We have shown previously (Mulvaney and others, 1988; Wolff and others, 1988) that some of the impurities in ice are localised. For samples from Dolleman Island in the Antarctic Peninsula, sulphuric acid was found at very high concentrations at the triple junctions (where three grains meet). No such localisation was found for sea salt elements, which are the other major soluble impurity. We believe that the acid is sufficiently concentrated at ice-sheet temperatures to remain liquid, forming a network of sub-micron veins through the ice.
We used a scanning electron microscope (SEM) fitted with an X-ray microanalysis system and a cold stage that holds samples below −160°C. Located at the University of Lancaster, the instrument allows frozen samples to be investigated with elemental analysis carried out at a resolution of the order of 1 micron.
Further experiments have yielded similar results for other samples from the same ice core. However, we have not yet found a method of cutting and cooling the samples that gives quantitatively reproducible data, so that it is too early to say what proportion of the acid in the sample is at the triple junctions.
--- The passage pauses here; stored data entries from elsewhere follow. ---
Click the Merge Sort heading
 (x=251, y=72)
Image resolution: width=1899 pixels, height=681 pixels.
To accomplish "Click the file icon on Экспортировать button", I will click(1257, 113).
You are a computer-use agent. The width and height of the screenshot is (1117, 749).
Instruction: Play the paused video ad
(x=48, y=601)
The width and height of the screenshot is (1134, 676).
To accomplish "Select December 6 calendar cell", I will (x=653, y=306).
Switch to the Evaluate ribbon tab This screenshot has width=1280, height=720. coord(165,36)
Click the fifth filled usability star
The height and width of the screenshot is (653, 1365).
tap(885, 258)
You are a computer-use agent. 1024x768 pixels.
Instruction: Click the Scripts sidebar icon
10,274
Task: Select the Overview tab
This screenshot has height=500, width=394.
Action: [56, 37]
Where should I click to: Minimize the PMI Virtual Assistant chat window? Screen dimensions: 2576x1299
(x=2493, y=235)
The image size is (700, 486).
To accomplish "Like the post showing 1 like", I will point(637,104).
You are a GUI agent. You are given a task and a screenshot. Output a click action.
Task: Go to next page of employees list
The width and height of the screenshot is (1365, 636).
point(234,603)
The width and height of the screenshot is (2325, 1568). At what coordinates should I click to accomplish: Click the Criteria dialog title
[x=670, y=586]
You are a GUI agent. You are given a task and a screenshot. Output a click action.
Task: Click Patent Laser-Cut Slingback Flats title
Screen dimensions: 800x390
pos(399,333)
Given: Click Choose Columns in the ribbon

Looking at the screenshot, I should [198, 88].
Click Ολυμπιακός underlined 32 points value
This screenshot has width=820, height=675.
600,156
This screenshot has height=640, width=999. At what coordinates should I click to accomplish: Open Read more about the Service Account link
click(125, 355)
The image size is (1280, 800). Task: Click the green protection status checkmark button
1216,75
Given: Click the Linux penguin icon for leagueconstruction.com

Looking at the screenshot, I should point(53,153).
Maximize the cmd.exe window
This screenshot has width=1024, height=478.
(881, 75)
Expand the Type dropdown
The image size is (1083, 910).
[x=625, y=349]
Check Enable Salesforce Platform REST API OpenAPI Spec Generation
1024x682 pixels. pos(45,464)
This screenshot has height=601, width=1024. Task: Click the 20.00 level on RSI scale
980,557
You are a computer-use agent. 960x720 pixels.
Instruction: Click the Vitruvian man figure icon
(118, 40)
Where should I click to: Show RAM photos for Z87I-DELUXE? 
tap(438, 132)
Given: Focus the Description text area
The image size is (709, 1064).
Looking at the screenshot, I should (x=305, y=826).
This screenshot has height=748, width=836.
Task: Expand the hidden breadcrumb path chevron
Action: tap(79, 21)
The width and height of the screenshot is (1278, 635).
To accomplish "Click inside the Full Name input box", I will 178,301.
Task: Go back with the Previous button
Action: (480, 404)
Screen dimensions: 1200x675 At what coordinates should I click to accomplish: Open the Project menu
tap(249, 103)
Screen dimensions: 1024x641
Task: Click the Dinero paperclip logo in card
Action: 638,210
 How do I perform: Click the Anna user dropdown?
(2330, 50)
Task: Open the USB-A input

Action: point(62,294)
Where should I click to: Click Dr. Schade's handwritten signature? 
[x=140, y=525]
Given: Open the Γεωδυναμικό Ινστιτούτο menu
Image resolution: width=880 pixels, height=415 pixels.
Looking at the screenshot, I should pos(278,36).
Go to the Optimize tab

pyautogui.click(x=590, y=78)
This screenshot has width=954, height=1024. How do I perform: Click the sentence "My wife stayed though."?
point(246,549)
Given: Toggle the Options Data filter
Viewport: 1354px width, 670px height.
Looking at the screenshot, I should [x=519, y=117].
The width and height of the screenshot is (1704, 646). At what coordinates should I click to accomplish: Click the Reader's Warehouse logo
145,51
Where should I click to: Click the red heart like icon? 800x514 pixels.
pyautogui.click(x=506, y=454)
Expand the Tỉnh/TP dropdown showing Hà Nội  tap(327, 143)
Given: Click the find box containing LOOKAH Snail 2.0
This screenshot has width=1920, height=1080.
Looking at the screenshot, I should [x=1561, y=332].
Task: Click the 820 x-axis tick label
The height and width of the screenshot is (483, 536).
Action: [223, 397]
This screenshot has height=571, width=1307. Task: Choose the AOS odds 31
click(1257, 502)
Nonetheless, we have now also seen S at several triple junctions in ice from Site G in central Greenland. The sample includes part of the material from the 1783 Laki volcanic eruption. We have still to look at samples from other sites, but are reassured that the positive result is not confined to one ice core.
This work, still at a formative stage, has posed some important questions:
(1) For us there is the technical question of how we obtain reproducible quantitative results.
(2) How widespread is the phenomenon, and how much of the acid is at triple junctions? This is the next phase of studies at Lancaster, and is likely to include a study of older ice, and of temperate ice.
(3) Why is the acid at triple junctions, and why is sea salt not found there? This must be due to processes in the atmosphere or snowpack, and is likely to be related to the eutectic temperatures of impurity/water mixtures. Thus the distribution may influenced by changes in climate or chemistry. For instance, Wisconsin-age ice in Greenland is neutral, any acid having reacted with alkali dusts. How did this affect the impurity distribution?
(4) If the distribution does change as a result of a changed environment, does this affect the physical properties of the ice itself? In particular, is the presence or absence of liquid at the junctions a contributory factor to the changes in rheology between Wisconsin and Holocene ice? We are far into the realms of speculation here, but this does have the potential to be an interesting long-timescale feedback to climatic and environmental changes.